* _TASKS_
[A] Answer these questions about the passage on the silver market, using only what it states.
(i) How much over spot is APMEX offering per coin?
(ii) According to Krauth, what has the average silver price been over the last three years?
(iii) In what range does Krauth expect silver prices to be by the end of 2023?
[B] Write a continuation of the passage on the silver market, beginning after its final sentence.

* _TEXT UNDER STUDY_
Start of Block

APMEX, for example, is offering $10 over spot per coin, while SD Bullion is offering $10.50 and $11 over bid. SD Bullion CEO Tyler Wall has been quoted saying the physical silver market “is as tight as I’ve ever seen it,” adding that his company has been offering $11 over spot for US Mint Silver Eagles for over a week.
“Weak investment demand doesn’t change silver fundamentals. It’s only added to the clear disconnect and it’s in these types of markets where you find the best investment opportunities,” Krauth told Kitco. “We know from history and experience that when the silver market reverts back to the mean and corrects itself, it happens very, very quickly.”
(Recall what I said earlier about the silver market reacting faster and moving higher than gold, due to silver’s relative affordability, where both have about the same amount of above-ground stocks.)
Krauth acknowledges volatility in the silver price since the pandemic, but noted the average price in the last three years is above $22 an ounce, up nearly 40% from the previous three-year average from 2017 to 2019. He sees silver prices back in the low $20 range by mid-next year and in the high $20 range by the end of 2023.

End of Block

* _DATA_

Start of Block

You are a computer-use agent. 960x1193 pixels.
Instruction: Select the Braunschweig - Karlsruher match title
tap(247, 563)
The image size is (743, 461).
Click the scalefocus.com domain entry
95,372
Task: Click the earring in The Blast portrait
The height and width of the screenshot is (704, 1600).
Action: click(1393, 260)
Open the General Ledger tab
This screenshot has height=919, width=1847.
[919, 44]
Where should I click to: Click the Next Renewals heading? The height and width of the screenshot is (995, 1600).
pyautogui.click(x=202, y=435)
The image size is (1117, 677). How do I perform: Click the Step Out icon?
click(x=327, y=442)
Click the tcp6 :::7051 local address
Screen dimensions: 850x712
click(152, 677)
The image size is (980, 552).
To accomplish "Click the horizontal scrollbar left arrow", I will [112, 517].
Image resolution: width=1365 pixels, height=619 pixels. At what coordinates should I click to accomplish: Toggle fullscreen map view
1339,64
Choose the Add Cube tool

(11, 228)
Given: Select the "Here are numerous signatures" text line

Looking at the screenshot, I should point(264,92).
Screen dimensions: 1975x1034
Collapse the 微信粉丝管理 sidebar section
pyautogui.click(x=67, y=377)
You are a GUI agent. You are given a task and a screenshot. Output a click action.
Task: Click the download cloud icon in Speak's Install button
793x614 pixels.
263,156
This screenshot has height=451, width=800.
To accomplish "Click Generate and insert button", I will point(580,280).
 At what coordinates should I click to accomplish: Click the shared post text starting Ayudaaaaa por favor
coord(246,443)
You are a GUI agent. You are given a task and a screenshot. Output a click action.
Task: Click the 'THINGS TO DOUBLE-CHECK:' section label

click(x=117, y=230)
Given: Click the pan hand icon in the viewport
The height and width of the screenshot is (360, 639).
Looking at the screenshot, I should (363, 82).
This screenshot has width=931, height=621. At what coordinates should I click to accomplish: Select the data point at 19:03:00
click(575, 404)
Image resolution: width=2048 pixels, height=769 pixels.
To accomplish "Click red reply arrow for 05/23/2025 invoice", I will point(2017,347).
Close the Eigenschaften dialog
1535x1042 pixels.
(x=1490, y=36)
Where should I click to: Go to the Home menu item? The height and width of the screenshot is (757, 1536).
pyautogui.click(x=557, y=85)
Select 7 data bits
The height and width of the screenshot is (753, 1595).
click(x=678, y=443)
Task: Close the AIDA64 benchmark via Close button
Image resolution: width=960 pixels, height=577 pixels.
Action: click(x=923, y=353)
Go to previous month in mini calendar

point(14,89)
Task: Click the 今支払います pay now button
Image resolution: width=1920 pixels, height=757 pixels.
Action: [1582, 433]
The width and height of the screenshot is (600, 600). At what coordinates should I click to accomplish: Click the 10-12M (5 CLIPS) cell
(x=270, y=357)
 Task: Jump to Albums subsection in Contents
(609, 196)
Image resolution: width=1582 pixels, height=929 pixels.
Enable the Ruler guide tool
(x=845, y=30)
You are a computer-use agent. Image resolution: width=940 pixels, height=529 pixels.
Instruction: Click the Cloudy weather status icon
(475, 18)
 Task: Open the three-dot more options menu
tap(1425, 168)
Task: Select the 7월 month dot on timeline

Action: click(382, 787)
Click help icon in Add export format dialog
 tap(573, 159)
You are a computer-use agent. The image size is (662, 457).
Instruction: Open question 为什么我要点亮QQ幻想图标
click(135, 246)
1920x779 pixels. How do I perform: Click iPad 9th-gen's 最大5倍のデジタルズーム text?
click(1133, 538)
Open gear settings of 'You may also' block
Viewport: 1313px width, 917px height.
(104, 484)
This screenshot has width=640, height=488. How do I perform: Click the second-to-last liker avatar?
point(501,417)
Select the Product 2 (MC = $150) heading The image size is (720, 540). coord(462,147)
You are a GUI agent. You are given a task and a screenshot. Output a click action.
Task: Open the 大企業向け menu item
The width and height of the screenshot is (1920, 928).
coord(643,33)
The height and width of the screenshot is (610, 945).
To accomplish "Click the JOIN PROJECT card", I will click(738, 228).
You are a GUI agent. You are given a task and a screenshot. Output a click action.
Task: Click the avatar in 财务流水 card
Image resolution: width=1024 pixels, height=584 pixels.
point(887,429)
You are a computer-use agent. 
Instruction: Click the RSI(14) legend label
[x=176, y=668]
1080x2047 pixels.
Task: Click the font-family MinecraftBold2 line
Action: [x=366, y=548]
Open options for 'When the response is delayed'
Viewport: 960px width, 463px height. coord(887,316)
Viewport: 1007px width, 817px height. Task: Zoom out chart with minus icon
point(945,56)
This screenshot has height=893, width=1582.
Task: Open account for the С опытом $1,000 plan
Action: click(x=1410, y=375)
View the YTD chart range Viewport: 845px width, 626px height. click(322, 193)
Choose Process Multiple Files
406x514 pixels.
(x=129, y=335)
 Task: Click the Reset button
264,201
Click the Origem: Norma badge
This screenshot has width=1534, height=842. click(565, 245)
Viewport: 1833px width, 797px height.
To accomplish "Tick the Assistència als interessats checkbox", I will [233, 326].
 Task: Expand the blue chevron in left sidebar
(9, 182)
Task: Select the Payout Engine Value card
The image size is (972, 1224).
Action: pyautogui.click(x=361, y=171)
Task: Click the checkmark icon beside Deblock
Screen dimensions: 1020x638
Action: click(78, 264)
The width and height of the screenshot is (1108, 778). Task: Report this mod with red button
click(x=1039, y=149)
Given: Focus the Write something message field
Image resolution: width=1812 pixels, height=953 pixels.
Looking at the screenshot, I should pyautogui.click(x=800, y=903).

End of Block

* _OUTPUTS FOR THE TASKS_
[A]
(i) $10 over spot per coin.
(ii) Above $22 an ounce.
(iii) In the high $20 range.

[B]
Apart from buyers having to pay record premiums on physical silver, two more signs of physical market tightness are the spot price in backwardation, and a lack of silver on the Comex trading platform.
This week a report from Ronan Manly of Bullion Star said more than 50% of deliverable silver on the Comex is suddenly “not available”.
Backwardation means the spot price of silver is above the futures price, indicating strong demand for physical metal right now.
Panelists at the LBMA gold conference in Lisbon agreed that physical demand for gold and silver remains exceptionally strong, particularly in Asia and the Middle East.
According to data from the CME Group and London Bullion Market Association, more than 527 tons of gold bullion has moved from vaults in New York and London — the two biggest Western gold markets — since the end of April.
In August Chinese gold imports hit a four-year high, with net imports via Hong Kong at 68.2 tonnes, compared with 48.7 in July.
Low inventory
Indeed the stocks of silver held by the LBMA and the Comex, are thinning out. Silver inventories in London (the LMBA) have fallen for 10 straight months and are now sitting at a new record low of just over 27,100 tonnes, or 871.3 million ounces.
On the Comex in New York, registered silver totals just 1,186 tonnes, or 38.13Moz, a five-year low. In September the LBMA vaults lost 45.166Moz, more than the Comex’s entire registered category.
Bullion Star’s Ronan Manly said an important contributor to this unprecedented demand for physical silver is India. The country’s silver imports for the first nine months of 2022 totaled 8,217 tonnes. When annualized, this amounts to nearly 11,000 tonnes, representing one-third of the world’s silver supply.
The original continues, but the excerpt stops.